Asal-Usul Jakarta
Asal kota Jakarta:
Kota Jakarta bermula dari sebuah bandar kecil di muara Sungai
Ciliwung sekitar 500 tahun silam. Selama berabad-abad kemudian kota bandar ini
berkembang menjadi pusat perdagangan internasional yang ramai.
Laporan para penulis Eropa abad ke-16 menyebutkan sebuah kota
bernama Kalapa, yang tampaknya menjadi bandar utama bagi sebuah kerajaan Hindu
bernama Sunda, beribukota Pajajaran, terletak sekitar 40 kilometer di
pedalaman, dekat dengan kota Bogor sekarang. Bangsa Portugis merupakan
rombongan besar orang-orang Eropa pertama yang datang ke bandar Kalapa. Kota
ini kemudian diserang oleh seorang muda usia, bernama Fatahillah, dari sebuah
kerajaan yang berdekatan dengan Kalapa.
Fatahillah mengubah nama Sunda Kalapa menjadi Jayakarta pada
22 Juni 1527. Tanggal inilah yang kini diperingati sebagai hari lahir kota
Jakarta. Orang-orang Belanda datang pada akhir abad ke-16 dan kemudian
menguasai Jayakarta.
Nama Jayakarta diganti menjadi Batavia. Keadaan alam Batavia
yang berawa-rawa mirip dengan negeri Belanda, tanah air mereka. Mereka pun
membangun kanal-kanal untuk melindungi Batavia dari ancaman banjir. Kegiatan
pemerintahan kota dipusatkan di sekitar lapangan yang terletak sekitar 500
meter dari bandar.
Mereka membangun balai kota yang anggun, yang merupakan
kedudukan pusat pemerintahan kota Batavia. Lama-kelamaan kota Batavia
berkembang ke arah selatan. Pertumbuhan yang pesat mengakibatkan keadaan
lilngkungan cepat rusak, sehingga memaksa penguasa Belanda memindahkan pusat
kegiatan pemerintahan ke kawasan yang lebih tinggi letaknya. Wilayah ini
dinamakan Weltevreden.
Pada masa pendudukan Jepang
(1942-1945), nama Batavia diubah lagi menjadi Jakarta. Pada tahun 1966, Jakarta
memperoleh nama resmi Ibukota Republik Indonesia.
============================================================
_Latihan Soal_.
**1)** Menurut teks asal-usul Jakarta, pada tanggal berapa Fatahillah mengubah nama Sunda Kalapa menjadi Jayakarta?
**2)** Berdasarkan teks asal-usul Jakarta, jelaskan mengapa penguasa Belanda memindahkan pusat kegiatan pemerintahan Batavia ke kawasan yang lebih tinggi.
Data yang menyertai teks ini tidak diperlukan untuk menyelesaikan latihan.

_Bagian Data_.
============================================================
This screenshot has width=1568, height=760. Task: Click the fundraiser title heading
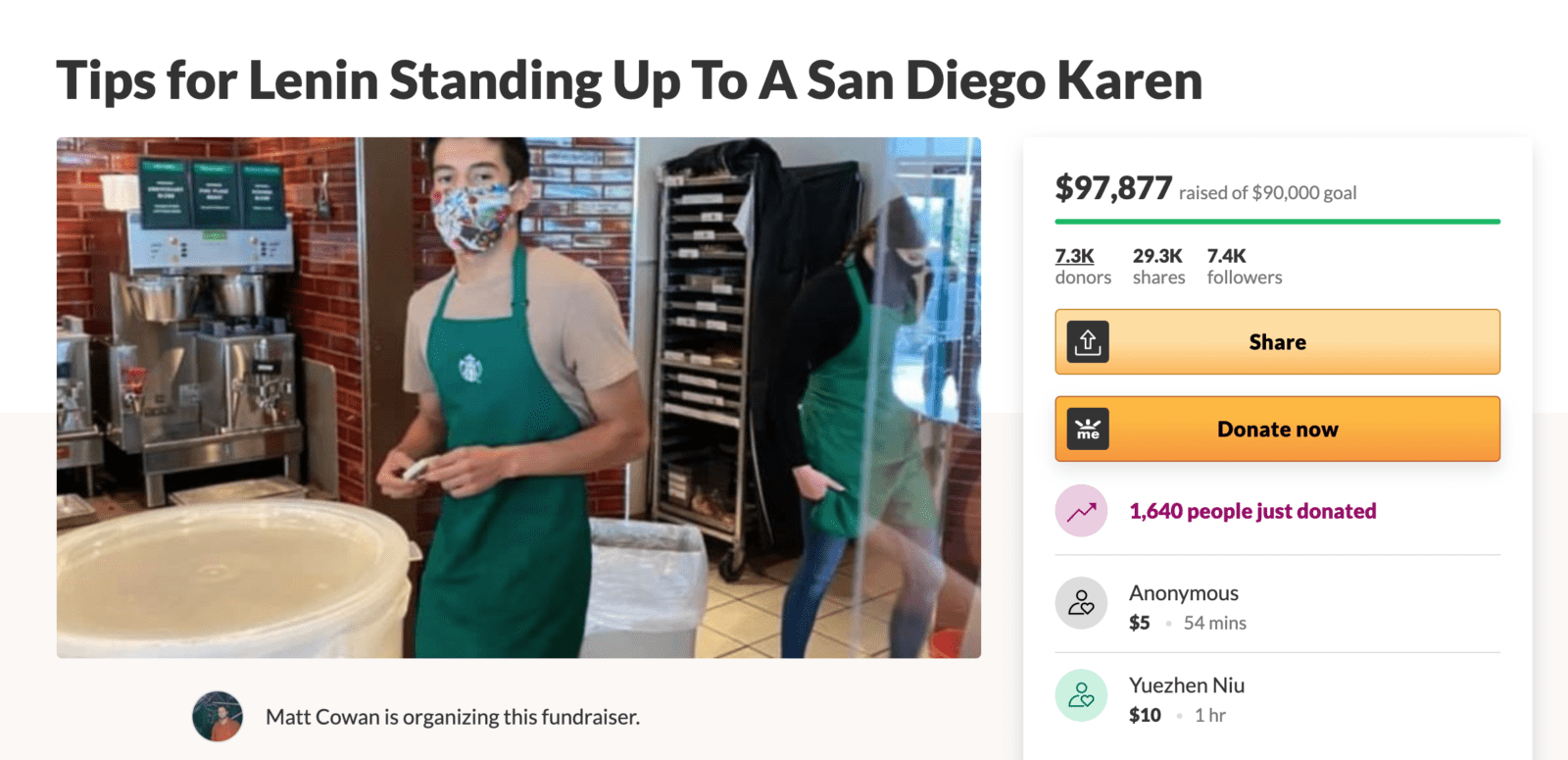(629, 80)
============================================================
_Daftar Jawaban_.
**1)** 22 Juni 1527.

**2)** Batavia tumbuh pesat ke arah selatan, dan pertumbuhan itu membuat lingkungan cepat rusak. Keadaan ini memaksa penguasa Belanda memindahkan pusat kegiatan pemerintahan ke kawasan yang lebih tinggi, yang dinamakan Weltevreden.